INFORMATION SUPPLIED:
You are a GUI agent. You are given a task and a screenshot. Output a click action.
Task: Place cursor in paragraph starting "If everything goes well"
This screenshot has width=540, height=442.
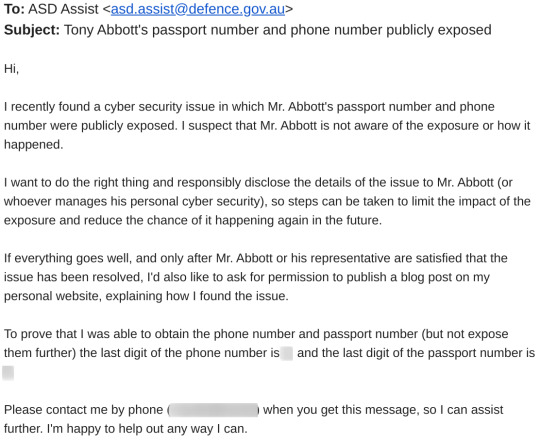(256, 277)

...

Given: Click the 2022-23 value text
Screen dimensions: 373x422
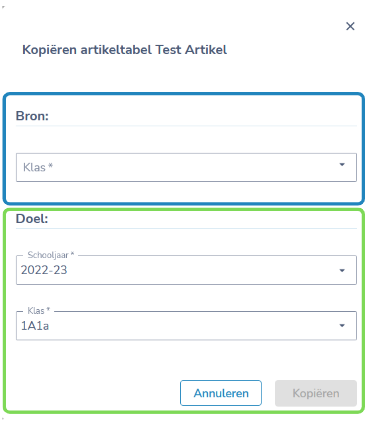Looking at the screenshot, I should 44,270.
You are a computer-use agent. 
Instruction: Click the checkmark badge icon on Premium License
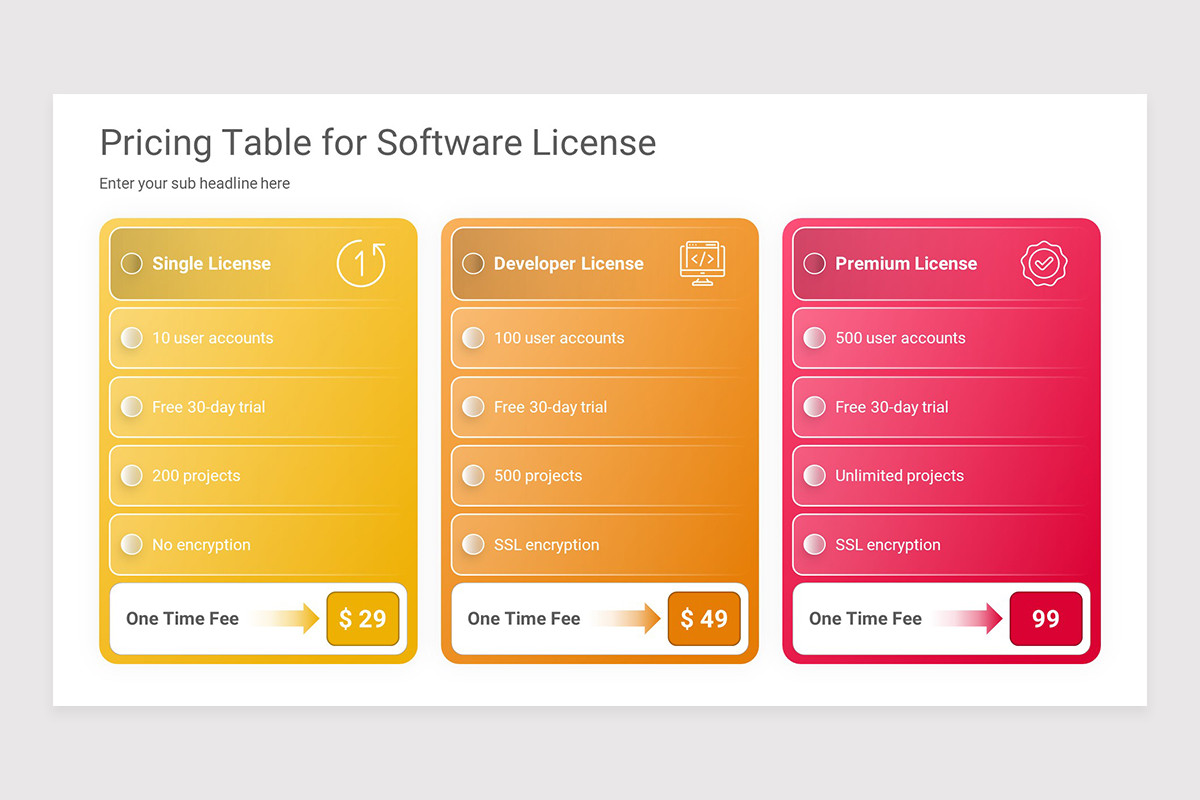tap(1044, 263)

==

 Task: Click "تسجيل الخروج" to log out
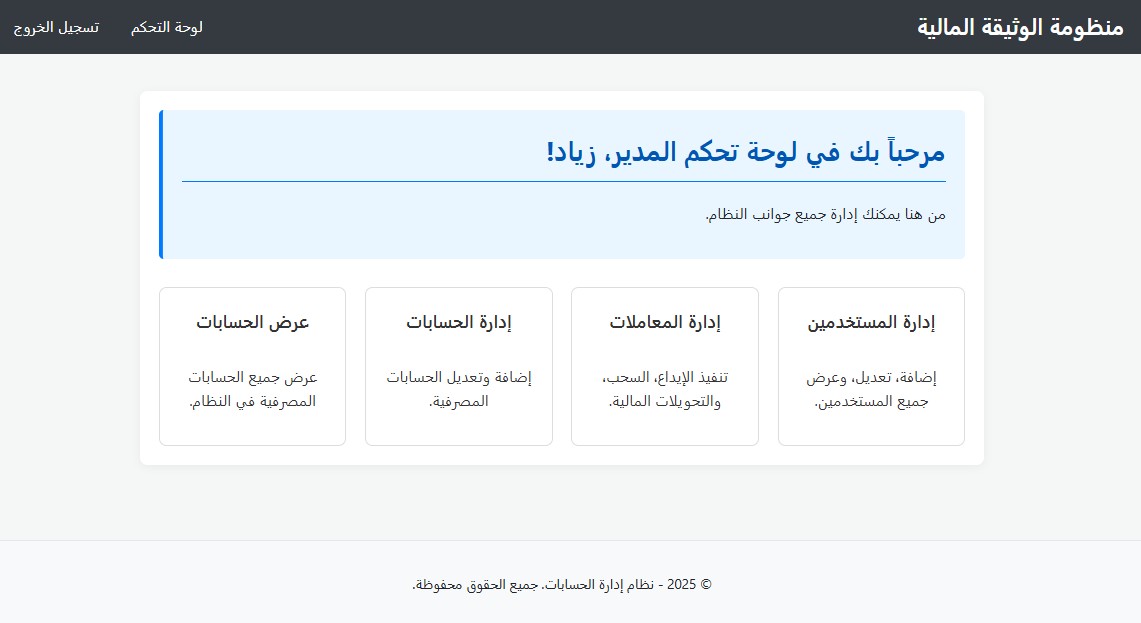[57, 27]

EXERCISE TASK:
Pull out every line of the data above that contains the string "agent", and copy each one in full.

RESPONSE TO THIS EXERCISE:
You are a GUI agent. You are given a task and a screenshot. Output a click action.
You are a computer-use agent. 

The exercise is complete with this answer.